What this task involves —
How many lines in the records below contain the word "Choose"? Case counts; reply with the number only.
____
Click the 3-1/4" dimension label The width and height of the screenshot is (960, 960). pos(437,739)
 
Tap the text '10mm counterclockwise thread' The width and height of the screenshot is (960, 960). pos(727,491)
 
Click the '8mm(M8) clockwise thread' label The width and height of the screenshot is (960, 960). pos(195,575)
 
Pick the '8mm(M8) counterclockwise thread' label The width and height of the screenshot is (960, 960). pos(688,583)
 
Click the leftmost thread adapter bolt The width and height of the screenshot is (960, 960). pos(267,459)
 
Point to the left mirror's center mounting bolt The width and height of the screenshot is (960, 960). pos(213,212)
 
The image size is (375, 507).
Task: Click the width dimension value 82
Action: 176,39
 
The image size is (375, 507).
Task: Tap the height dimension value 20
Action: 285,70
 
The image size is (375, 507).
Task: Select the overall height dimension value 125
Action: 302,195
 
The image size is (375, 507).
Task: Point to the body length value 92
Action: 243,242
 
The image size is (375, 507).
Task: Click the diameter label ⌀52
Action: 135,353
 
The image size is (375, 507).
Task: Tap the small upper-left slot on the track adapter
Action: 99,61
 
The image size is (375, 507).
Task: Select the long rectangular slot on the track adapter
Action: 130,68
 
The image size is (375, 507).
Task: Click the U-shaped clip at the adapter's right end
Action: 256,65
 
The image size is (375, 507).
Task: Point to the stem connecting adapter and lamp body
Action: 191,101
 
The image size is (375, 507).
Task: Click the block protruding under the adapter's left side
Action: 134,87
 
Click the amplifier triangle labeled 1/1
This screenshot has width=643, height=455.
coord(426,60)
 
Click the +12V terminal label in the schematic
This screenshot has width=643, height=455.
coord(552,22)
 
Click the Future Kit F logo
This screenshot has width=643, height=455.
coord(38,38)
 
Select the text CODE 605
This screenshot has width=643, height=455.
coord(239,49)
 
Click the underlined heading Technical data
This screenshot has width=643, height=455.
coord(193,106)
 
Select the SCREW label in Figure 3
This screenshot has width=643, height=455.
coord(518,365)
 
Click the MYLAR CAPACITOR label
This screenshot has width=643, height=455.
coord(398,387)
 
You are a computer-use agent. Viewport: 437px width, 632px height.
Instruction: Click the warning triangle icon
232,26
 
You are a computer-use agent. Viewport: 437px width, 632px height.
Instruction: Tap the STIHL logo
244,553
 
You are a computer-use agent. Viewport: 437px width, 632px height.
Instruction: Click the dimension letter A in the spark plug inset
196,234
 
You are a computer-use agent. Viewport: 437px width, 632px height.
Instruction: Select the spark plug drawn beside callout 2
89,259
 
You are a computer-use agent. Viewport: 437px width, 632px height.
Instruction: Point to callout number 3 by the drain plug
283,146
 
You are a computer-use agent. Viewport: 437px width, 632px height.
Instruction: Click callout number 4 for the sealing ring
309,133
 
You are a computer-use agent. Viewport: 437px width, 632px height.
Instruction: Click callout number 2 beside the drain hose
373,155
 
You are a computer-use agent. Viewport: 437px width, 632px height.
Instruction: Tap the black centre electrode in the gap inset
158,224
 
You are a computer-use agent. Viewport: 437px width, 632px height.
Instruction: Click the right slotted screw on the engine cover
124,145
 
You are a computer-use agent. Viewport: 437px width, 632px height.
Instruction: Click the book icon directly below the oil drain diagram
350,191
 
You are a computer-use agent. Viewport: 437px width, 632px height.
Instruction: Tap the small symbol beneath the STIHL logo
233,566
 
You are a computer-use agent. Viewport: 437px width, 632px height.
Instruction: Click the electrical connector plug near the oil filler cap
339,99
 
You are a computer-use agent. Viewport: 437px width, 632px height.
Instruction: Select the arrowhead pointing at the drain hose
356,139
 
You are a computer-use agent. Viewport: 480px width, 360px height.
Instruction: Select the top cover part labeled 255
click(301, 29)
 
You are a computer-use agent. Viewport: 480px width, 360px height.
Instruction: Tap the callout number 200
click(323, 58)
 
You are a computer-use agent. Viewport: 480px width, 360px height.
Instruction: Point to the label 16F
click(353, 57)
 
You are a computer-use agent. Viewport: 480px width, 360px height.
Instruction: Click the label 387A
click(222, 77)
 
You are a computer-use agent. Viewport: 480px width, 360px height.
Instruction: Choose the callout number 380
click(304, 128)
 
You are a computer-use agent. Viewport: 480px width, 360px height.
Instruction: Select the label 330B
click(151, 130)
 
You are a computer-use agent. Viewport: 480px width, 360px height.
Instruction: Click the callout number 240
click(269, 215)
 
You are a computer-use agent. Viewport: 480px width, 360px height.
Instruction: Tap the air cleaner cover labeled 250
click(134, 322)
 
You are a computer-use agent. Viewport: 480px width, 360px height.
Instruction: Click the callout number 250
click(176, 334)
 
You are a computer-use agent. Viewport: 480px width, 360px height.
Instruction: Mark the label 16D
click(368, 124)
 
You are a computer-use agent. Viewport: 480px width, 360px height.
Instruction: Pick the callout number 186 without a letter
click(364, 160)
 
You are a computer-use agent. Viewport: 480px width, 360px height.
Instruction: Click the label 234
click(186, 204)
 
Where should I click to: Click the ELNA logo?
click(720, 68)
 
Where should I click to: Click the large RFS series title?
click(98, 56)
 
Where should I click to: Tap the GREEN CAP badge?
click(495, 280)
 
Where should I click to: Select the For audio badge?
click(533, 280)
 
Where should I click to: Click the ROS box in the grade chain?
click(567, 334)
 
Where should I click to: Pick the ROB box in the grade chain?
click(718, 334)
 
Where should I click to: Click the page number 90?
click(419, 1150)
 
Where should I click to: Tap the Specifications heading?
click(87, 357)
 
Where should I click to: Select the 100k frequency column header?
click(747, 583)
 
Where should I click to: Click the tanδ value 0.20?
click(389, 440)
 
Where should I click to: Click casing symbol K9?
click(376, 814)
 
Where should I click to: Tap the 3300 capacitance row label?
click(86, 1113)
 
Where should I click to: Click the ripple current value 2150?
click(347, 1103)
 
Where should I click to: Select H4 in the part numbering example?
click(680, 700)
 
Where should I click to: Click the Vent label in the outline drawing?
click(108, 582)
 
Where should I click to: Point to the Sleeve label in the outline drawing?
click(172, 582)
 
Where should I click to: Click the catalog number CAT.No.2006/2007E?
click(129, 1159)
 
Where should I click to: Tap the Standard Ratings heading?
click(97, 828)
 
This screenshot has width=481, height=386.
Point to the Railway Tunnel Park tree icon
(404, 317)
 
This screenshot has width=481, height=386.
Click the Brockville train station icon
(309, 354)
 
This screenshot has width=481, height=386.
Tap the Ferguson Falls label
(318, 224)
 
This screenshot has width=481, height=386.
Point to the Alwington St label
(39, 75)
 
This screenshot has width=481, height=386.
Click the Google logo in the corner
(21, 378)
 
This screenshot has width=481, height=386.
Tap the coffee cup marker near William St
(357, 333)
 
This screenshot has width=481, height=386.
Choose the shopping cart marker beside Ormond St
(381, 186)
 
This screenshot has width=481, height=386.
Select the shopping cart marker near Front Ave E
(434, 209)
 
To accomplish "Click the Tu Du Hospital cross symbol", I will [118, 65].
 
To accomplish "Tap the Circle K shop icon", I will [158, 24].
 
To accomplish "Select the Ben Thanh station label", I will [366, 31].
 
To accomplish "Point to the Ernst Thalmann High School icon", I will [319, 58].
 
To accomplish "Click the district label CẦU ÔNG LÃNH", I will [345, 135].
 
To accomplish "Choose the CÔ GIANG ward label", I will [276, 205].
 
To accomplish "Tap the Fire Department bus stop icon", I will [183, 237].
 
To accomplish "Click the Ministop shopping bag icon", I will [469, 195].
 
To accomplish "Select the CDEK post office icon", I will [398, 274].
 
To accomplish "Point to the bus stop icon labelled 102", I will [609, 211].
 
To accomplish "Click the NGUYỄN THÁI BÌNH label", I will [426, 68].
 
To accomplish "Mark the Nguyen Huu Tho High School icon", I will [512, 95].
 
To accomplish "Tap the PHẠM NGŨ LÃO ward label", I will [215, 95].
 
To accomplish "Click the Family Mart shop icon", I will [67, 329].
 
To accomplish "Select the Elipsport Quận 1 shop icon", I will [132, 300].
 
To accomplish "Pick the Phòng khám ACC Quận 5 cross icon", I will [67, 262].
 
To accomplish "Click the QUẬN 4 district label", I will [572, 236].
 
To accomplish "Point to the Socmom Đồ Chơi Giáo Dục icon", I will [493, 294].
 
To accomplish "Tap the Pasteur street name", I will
____
Correct response —
3